[begin Provided records]
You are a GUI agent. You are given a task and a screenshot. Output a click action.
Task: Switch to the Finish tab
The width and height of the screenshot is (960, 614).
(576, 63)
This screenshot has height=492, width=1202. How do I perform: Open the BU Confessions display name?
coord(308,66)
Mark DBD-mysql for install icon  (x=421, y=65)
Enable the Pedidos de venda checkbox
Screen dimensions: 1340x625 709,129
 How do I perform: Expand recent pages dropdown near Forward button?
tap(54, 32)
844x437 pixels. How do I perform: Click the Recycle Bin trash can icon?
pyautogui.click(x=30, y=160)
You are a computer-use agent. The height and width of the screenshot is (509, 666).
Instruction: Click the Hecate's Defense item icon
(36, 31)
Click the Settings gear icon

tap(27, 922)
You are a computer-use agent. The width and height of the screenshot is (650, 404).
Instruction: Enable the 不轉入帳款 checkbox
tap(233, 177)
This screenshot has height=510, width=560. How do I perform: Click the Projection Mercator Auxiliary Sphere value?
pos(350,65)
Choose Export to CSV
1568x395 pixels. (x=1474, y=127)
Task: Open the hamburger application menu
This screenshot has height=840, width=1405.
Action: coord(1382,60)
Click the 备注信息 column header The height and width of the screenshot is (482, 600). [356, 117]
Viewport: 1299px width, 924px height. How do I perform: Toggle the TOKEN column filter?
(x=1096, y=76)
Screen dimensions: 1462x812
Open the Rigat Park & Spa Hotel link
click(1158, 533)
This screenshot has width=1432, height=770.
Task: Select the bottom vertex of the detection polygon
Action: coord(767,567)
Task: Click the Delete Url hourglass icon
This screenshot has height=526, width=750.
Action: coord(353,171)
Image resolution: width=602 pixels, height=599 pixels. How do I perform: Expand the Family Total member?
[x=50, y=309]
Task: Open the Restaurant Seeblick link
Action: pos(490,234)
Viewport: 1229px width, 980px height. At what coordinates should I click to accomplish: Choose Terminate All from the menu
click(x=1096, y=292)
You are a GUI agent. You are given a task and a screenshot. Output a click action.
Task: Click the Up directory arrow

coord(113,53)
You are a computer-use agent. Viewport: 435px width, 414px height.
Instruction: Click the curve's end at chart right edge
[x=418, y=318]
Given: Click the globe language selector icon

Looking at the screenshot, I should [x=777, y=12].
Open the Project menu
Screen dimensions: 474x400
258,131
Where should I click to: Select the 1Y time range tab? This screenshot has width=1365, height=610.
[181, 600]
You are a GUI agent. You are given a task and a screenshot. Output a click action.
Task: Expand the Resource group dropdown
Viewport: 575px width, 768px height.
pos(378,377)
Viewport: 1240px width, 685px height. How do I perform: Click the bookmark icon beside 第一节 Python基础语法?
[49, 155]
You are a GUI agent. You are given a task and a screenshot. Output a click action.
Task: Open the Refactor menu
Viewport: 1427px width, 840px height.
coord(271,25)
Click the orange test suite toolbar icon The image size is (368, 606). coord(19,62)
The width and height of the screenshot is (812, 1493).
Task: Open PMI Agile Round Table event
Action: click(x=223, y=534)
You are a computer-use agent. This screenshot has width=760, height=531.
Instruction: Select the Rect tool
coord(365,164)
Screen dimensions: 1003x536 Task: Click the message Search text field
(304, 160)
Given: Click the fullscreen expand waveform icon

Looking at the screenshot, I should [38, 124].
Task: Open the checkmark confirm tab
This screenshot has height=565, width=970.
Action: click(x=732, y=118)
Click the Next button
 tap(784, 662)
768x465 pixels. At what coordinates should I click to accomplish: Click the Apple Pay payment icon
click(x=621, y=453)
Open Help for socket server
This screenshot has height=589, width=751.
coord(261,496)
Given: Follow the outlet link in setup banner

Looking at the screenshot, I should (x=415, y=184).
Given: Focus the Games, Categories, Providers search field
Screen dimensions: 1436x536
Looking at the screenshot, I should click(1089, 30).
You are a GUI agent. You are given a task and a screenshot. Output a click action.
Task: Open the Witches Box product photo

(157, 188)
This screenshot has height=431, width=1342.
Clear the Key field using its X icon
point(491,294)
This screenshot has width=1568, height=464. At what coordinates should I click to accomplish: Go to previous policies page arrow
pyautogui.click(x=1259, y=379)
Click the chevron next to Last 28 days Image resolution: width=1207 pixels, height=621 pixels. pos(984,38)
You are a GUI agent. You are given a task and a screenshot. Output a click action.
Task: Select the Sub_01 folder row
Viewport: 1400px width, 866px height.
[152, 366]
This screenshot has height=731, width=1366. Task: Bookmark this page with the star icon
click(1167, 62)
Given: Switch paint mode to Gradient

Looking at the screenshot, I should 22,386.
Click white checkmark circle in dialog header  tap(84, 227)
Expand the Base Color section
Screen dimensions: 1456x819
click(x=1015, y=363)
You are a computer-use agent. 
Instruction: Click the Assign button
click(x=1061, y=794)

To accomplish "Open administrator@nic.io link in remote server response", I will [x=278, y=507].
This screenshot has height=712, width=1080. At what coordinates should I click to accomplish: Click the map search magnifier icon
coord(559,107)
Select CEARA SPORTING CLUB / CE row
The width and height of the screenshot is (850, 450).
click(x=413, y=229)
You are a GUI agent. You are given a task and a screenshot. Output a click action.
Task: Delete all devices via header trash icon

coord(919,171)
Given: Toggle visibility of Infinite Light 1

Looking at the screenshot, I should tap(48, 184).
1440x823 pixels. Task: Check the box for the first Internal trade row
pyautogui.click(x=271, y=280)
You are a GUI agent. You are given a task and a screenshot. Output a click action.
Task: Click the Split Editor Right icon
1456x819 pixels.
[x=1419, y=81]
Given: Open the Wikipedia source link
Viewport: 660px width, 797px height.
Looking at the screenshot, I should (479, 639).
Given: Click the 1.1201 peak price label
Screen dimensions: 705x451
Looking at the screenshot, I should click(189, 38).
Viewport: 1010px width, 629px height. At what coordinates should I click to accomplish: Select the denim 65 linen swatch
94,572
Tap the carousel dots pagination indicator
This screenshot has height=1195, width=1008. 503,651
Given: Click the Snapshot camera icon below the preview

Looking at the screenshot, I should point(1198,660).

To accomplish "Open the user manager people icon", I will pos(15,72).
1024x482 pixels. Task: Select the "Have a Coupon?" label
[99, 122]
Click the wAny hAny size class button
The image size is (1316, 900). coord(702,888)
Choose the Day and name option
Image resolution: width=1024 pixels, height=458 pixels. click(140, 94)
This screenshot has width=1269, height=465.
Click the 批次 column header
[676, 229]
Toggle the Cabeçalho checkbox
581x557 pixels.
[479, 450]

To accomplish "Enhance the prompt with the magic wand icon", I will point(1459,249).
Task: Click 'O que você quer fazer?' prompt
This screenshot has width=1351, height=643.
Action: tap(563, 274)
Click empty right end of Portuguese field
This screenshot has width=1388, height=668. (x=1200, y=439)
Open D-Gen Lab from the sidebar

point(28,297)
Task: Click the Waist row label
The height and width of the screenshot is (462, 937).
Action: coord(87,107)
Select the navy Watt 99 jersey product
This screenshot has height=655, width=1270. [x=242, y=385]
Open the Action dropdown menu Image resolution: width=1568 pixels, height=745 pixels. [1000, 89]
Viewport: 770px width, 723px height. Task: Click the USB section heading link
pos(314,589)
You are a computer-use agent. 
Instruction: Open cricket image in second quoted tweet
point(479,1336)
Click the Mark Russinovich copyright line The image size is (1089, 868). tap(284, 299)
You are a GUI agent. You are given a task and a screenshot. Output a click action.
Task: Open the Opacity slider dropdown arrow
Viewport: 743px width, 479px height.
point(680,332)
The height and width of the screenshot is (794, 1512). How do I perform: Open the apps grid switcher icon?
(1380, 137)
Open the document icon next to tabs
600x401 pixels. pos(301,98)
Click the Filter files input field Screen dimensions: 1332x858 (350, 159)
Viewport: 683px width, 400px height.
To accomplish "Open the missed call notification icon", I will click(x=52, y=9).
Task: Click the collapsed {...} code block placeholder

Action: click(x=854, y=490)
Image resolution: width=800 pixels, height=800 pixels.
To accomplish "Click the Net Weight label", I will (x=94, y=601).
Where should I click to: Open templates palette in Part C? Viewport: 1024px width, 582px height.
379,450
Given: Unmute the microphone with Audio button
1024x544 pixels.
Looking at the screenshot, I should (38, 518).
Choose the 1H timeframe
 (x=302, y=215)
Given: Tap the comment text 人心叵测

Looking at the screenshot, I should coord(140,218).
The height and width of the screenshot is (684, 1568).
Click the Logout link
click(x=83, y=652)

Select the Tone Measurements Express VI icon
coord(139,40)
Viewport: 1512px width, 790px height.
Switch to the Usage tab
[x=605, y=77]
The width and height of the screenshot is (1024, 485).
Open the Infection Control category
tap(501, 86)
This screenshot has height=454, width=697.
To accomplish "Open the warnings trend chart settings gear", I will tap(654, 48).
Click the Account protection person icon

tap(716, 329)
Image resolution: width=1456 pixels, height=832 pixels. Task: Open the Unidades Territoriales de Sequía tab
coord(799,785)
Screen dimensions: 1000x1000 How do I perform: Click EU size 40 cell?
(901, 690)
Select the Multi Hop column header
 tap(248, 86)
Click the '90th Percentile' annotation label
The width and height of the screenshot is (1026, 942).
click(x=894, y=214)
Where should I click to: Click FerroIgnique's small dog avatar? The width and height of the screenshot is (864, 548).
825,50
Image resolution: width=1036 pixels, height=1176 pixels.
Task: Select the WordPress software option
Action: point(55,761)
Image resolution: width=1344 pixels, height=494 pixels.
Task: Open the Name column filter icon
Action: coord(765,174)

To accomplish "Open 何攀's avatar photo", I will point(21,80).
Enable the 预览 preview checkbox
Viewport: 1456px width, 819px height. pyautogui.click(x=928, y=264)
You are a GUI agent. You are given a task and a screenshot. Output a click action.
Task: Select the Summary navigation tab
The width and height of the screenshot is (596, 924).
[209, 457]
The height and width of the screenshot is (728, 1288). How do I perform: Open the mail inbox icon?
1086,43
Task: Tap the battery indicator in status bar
[end Provided records]
> _Task description_: Pull out every line in the records above that contains the word "Choose".

> _Output for this exercise_:
Choose Export to CSV
Viewport: 1229px width, 980px height. At what coordinates should I click to accomplish: Choose Terminate All from the menu
Choose the Day and name option
Choose the 1H timeframe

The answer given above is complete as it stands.